Even western women are vulnerable to abuse in the GCC. In a telling example from 2012, an English woman was kidnapped, gang raped, and filmed by three men in the UAE. Dazed and left alone on a mattress, she eventually escaped and reported the crime to police. Later blood tests showed no trace of alcohol in her system, and several of her personal items were recovered at the scene of the crime. Nevertheless, she was found guilty of alcohol consumption and fined.45

Alicia Gali, an Australian manager of an exclusive resort in the UAE fared worse. She remembers going into a staff bar one evening and waking up late the next afternoon naked, bruised and aching from broken ribs. She was advised by the Australian embassy not go to the police because she would be charged with drinking alcohol—and possibly end up serving an automatic 25 year prison sentence if drugs were detected in her system (even if those drugs were administered to her without her knowledge or consent). Her employer subsequently refused to surrender her passport so she could go home for care. At last she went to a hospital where rape and abuse were confirmed. The hospital advised her to go to the police, where she was coerced into signing a confession in Arabic, which she could not read. Alicia had no idea that an accusation of rape could instead get her in trouble for “adultery” without having four adult male Muslim witnesses to back her up. She ended up serving eight months of a 12-month jail sentence for adultery.46

A 2015 story from Gulf News illustrates the de facto slavery attitude taken by many employers in the GCC. “What to do if our maid absconds” offers advice to households in the UAE who find that their domestic workers have gone missing. The terminology used (“abscond”) and the advice given illustrates the slavery origin of the foreign worker program. Formerly, it would have been a domestic slave who “absconded” and the owner would have to report it to the authorities. The Gulf News story even advises employers that they should surrender their maid’s “original passport” to authorities when they report an absconding.47 It is illegal for the employers to have these documents in their possession!

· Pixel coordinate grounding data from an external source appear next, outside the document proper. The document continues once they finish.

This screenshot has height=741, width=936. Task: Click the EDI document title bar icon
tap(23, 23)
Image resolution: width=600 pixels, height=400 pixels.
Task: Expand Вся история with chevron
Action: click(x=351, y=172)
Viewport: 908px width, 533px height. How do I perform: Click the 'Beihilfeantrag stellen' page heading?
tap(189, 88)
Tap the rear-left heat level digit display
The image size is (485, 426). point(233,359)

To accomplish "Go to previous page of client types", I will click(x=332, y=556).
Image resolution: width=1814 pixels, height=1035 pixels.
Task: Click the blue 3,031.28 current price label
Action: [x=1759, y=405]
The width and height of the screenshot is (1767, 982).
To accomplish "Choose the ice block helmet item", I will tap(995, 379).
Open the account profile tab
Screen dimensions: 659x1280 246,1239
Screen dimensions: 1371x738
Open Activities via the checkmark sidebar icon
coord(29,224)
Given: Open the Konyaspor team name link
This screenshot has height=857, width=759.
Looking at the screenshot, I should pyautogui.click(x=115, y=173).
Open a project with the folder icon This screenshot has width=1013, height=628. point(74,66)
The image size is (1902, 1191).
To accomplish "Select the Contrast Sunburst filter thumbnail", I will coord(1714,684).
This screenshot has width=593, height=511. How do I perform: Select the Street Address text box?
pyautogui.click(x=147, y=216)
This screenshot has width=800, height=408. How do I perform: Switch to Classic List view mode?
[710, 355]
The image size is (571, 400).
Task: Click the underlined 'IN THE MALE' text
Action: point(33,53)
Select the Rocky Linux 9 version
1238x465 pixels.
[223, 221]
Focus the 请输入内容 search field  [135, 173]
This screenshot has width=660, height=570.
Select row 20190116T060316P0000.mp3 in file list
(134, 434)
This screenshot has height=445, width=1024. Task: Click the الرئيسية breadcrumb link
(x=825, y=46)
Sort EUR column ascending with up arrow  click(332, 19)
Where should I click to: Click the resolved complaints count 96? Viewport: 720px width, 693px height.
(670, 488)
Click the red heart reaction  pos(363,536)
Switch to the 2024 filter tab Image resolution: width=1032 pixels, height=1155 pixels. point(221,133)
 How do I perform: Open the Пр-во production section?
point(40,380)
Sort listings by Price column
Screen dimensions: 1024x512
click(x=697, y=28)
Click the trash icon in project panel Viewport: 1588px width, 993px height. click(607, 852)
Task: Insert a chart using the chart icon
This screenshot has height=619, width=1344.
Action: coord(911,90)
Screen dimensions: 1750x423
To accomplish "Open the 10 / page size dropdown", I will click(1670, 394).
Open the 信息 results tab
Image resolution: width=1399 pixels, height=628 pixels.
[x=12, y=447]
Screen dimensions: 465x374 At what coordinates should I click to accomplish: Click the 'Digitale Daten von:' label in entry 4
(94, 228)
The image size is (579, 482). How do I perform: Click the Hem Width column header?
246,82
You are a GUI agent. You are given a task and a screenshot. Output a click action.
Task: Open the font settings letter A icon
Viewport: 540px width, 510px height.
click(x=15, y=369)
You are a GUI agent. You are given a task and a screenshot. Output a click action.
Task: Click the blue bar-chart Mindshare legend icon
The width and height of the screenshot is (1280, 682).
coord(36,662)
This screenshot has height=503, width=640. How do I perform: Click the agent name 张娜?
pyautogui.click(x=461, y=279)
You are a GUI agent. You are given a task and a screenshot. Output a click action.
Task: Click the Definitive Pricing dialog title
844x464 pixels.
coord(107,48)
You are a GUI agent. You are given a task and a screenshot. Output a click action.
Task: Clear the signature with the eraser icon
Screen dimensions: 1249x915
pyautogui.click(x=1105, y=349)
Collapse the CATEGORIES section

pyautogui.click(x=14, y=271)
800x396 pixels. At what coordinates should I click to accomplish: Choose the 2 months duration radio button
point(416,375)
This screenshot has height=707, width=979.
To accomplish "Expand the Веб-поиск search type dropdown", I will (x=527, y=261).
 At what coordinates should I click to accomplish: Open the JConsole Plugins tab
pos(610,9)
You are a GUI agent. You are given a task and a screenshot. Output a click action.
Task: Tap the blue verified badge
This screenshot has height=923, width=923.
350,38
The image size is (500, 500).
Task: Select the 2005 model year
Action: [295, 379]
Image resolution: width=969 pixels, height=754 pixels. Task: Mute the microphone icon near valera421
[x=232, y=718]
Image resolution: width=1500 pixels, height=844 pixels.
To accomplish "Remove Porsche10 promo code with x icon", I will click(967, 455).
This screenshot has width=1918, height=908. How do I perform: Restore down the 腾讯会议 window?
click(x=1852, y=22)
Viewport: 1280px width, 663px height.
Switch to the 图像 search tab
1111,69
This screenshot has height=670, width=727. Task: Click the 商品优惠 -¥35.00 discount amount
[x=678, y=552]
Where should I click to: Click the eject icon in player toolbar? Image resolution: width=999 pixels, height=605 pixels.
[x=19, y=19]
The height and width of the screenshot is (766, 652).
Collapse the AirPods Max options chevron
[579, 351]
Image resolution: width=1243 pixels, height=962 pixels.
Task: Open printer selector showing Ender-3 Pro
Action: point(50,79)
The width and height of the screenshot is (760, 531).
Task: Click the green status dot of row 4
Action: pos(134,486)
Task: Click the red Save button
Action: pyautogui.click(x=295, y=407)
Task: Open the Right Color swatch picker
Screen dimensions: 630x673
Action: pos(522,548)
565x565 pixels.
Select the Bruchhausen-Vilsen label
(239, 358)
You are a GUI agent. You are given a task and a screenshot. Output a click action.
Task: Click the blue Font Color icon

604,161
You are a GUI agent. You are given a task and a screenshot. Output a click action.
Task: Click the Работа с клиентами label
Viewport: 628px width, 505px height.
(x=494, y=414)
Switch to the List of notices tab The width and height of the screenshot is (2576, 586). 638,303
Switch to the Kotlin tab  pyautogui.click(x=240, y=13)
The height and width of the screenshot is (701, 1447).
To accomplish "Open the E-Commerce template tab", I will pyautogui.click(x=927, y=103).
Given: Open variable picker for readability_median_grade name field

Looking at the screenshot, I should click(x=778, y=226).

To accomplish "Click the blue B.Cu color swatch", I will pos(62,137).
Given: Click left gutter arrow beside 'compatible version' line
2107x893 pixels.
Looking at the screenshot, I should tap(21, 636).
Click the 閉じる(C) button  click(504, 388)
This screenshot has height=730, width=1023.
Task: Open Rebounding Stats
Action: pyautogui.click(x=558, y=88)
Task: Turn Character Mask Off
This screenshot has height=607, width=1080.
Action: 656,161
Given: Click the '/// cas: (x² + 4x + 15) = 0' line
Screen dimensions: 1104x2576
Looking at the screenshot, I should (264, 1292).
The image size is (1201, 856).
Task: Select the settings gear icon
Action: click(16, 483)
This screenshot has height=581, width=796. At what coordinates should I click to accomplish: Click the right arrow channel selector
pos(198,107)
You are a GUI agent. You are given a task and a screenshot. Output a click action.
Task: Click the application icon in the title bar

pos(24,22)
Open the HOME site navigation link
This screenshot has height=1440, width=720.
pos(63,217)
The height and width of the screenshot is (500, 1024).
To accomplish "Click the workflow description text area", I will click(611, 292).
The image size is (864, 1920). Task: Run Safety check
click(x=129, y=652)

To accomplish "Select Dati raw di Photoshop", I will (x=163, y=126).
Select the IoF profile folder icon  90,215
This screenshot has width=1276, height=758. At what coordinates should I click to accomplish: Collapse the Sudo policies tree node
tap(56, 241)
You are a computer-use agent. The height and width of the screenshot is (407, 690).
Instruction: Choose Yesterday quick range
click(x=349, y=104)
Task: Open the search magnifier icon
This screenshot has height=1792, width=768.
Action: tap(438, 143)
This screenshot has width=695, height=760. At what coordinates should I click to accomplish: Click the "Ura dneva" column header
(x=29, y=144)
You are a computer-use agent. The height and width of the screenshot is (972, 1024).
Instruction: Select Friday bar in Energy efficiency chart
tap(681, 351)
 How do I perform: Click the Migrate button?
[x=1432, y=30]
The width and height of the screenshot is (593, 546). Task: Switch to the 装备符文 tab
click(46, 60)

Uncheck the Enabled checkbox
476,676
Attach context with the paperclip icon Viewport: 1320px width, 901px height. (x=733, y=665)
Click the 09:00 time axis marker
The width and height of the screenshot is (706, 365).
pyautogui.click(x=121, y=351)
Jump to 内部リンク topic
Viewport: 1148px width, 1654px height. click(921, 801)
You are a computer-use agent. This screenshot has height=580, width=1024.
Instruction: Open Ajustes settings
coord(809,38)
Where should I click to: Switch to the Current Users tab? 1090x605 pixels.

Some countries are beginning to address the abuse of their citizens at the hands of GCC employers. Indonesia in particular has had several public disputes with GCC member states, and has begun to prevent citizens from contracting there. However, the governments of the GCC countries have simply shifted their recruiting ground to countries such as Bangladesh, Nepal, and Ethiopia to make up the difference. It is worth noting that the United States and France, two champions of liberty, are two of the GCC’s chief supporters and clients.

CONCLUSION

The countries of the GCC are absolute monarchies with very little military power to speak of. In that respect, they cannot exist without external political support. However, the world is dependent upon their oil, which gives these countries tremendous leverage. Consequently, they are well supported by the U.S., Europe, China, Japan, and India. In fact, the United States is both the biggest supporter of the GCC military and the leading trade partner with the GCC countries. This trade value gives the United States leverage in turn on the GCC.

It is clear that the GCC makes use of an outdated system, rooted in tradition and slavery, to sidestep the ordinary international demands made on behalf of immigrants’ rights. In the GCC’s contract system, their millions of immigrant workers are only temporary residents with no consistent legal protection and no path to citizenship. Compare with the system in the United States or in Europe, where legal immigrants enjoy multiple layers of legal protection, residency status, and a path to citizenship if certain benchmarks are met. The GCC kafala system is being used to exploit poor workers from developing countries to receive hard work on the cheap.